Michael Pietsch, my long-suffering editor, now the CEO of Little, Brown’s parent company, Hachette, is a good guy. Really smart too. He’s a devoted family man. He cares deeply about books. That’s probably why—against all logic and common sense—he let me start my own kids’ imprint, JIMMY Books, at Little, Brown.

This is how I finally sold Michael on the idea. I told him JIMMY’s mission. Like all good business plans, it’s deceptively simple, but I think it’s spot-on:

“When a kid finishes a JIMMY book, he or she will say, ‘Please give me another book.’”

Here’s a sad alternative to that: Millions of kids in this country have never read a single book that they love. That’s the truth.

So is the fact that tens of millions of our kids—over 50 percent of them across America—don’t read at grade level. That’s so tragic, and avoidable, it’s hard to fathom, hard to write about. And it’s happening in the richest country in the world.

I know, I know, get off the soapbox.

In a minute.

Everywhere I go to speak, I hear the same thing from parents and grandparents: I didn’t know you write books for kids. Well, now you know. What’s more, I happen to believe my kids’ books are the best books that I write. Just my opinion.

Here’s what I have to offer your kids, or your grandkids, or the kids you teach in school.

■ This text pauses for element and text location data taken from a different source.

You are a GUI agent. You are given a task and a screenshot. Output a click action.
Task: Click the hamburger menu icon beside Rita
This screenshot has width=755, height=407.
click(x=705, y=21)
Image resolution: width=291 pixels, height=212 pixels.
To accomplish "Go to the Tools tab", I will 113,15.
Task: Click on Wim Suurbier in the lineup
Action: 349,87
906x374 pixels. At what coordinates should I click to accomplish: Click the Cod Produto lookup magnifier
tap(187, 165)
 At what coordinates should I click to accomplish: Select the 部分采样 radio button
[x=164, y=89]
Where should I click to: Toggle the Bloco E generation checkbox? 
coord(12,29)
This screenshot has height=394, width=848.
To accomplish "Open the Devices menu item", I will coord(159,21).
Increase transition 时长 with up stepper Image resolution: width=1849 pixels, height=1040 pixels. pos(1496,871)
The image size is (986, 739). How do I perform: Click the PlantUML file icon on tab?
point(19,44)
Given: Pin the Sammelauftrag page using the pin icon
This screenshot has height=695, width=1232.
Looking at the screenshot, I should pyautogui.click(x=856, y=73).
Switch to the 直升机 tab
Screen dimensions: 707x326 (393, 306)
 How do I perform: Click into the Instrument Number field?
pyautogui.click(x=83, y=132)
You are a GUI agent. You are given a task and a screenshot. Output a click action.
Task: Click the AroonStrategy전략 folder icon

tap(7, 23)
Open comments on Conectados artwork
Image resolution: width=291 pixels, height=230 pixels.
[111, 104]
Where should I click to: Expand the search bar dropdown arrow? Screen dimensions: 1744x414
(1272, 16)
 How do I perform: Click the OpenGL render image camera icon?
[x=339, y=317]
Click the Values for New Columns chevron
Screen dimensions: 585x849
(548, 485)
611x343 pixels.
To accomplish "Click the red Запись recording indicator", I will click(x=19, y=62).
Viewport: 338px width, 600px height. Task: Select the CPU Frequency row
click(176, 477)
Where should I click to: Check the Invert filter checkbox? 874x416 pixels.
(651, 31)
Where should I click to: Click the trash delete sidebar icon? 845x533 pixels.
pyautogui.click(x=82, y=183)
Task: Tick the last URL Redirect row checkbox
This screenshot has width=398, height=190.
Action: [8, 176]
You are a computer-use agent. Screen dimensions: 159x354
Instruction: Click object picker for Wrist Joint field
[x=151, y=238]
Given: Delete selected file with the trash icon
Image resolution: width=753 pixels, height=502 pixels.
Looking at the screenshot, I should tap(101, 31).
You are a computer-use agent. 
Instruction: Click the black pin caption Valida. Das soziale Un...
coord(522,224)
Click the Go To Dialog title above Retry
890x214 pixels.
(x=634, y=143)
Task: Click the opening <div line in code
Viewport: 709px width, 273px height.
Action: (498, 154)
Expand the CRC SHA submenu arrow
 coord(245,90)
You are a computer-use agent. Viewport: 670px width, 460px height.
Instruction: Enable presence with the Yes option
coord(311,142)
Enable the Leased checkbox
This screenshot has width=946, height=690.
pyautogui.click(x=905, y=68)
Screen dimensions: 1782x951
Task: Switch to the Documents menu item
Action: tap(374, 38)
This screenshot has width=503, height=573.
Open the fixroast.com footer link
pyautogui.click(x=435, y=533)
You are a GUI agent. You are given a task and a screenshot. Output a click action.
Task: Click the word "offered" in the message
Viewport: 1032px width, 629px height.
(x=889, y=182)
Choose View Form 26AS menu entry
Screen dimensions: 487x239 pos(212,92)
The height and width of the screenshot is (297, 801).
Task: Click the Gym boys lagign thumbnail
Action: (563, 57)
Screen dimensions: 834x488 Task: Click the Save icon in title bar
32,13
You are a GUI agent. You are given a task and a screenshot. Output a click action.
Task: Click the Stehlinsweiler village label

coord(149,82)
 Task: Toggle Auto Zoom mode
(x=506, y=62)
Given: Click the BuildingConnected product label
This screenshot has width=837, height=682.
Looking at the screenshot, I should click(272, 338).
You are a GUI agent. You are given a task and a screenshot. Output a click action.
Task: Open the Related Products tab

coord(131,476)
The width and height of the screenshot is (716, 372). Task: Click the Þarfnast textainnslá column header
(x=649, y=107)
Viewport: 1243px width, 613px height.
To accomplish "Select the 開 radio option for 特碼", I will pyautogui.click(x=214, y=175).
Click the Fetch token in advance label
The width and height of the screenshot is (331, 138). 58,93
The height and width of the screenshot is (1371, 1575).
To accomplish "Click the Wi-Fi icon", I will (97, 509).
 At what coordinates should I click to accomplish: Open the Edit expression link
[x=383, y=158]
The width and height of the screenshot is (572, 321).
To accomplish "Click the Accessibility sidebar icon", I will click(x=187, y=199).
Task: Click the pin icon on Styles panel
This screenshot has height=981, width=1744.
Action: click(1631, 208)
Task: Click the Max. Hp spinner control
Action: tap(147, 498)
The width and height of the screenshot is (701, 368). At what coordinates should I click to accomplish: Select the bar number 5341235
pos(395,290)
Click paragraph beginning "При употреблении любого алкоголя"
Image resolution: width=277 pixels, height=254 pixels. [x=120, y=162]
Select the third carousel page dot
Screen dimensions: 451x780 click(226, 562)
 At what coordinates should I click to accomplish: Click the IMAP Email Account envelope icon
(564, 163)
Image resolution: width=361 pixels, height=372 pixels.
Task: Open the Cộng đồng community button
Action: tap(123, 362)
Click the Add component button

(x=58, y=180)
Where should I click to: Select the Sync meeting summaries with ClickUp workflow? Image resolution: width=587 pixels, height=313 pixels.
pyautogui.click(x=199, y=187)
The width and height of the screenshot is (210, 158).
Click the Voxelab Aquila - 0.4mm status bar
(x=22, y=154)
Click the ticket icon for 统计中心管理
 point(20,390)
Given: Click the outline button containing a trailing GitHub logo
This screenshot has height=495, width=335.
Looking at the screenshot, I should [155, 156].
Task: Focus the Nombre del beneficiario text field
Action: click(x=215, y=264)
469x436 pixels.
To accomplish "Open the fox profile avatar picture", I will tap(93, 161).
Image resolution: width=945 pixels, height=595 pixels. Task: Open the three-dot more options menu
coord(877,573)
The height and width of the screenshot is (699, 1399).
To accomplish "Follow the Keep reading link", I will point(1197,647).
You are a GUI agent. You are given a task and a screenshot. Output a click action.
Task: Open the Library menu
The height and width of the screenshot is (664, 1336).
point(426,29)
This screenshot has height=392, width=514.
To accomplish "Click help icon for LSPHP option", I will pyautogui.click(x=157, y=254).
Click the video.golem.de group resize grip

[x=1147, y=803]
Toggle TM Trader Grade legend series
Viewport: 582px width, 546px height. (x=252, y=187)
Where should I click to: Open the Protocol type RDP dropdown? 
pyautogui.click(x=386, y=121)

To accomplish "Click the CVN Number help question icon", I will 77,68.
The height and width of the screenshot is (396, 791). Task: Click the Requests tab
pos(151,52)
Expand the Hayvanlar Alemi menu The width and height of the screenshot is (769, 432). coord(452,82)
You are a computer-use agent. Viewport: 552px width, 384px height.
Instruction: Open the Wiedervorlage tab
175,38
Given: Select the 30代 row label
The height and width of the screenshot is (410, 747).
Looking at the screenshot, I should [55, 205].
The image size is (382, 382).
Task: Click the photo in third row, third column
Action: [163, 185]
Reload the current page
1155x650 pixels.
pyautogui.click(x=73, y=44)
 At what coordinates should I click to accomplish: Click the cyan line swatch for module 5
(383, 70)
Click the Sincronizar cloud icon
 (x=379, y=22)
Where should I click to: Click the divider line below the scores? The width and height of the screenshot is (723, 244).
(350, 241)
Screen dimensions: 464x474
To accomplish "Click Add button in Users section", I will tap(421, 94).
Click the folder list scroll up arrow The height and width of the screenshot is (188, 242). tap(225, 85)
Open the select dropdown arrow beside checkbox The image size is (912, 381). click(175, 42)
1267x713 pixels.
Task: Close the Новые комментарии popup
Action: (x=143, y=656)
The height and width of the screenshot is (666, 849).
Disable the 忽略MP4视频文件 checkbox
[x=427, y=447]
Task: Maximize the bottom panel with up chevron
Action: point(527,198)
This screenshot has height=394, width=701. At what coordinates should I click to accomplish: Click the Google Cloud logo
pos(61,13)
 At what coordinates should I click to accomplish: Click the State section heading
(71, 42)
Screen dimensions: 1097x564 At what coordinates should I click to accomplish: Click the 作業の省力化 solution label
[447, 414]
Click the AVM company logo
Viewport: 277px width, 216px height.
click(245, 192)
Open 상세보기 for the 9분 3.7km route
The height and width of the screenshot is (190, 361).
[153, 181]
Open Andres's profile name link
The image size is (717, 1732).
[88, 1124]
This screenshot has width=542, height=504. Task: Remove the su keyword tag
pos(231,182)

I Funny. I wrote the book and the series with Chris Grabenstein. It tells the story of a precocious middle-school kid named Jamie Grimm. Jamie is aching to be a stand-up comedian. So he studies every comedian he can find. Real comedians, like Chris Rock, Groucho Marx, Jerry Seinfeld, Jim Gaffigan, Ellen DeGeneres, Wanda Sykes, John Mulaney. Then he starts writing his own stuff. He’s funny. He wants to get funnier. A big twist in the story is that Jamie can never be a stand-up comedian. He’s in a wheelchair.

Middle School: The Worst Years of My Life was my first book for middle-school kids. Like I Funny, the Middle School books get kids smiling and reading more.

Pottymouth and Stoopid is even funnier. And it dares to take on the difficult subject of word-bullying. I’m obviously biased, but I highly recommend it.

Unfortunately, there seems to be an unwritten prejudice against books and movies that make kids laugh. Some adults in positions of authority think, How serious can a book be if we’re laughing at it? Pretty damn serious. Catch-22, anyone? Breakfast of Champions? A Confederacy of Dunces? Carry On, Jeeves? Diary of a Wimpy Kid?

If they taught movies in school—and it wouldn’t be such a terrible way to get kids thinking about structure and storytelling—but started with Ingmar Bergman movies, most of us would say, Oh, I really don’t like movies much.

And that’s what has happened with books in a lot of our schools. Way too often, kids are taught with Ingmar Bergman–style books. Millions and millions of kids are turned off to reading before they get a chance to fall in love with books.

It almost happened to me back in Newburgh at St. Patrick’s grammar school. The Dominican nuns almost got me.

Parents come up to me all the time and say, “I can’t get my kids reading.” I commiserate, then I tell them, “Hey, do you manage to get them to the dinner table? Do you allow them to track mud or snow onto your living-room carpet? Do you let them curse in church?”

Then make this a rule: We read in our house.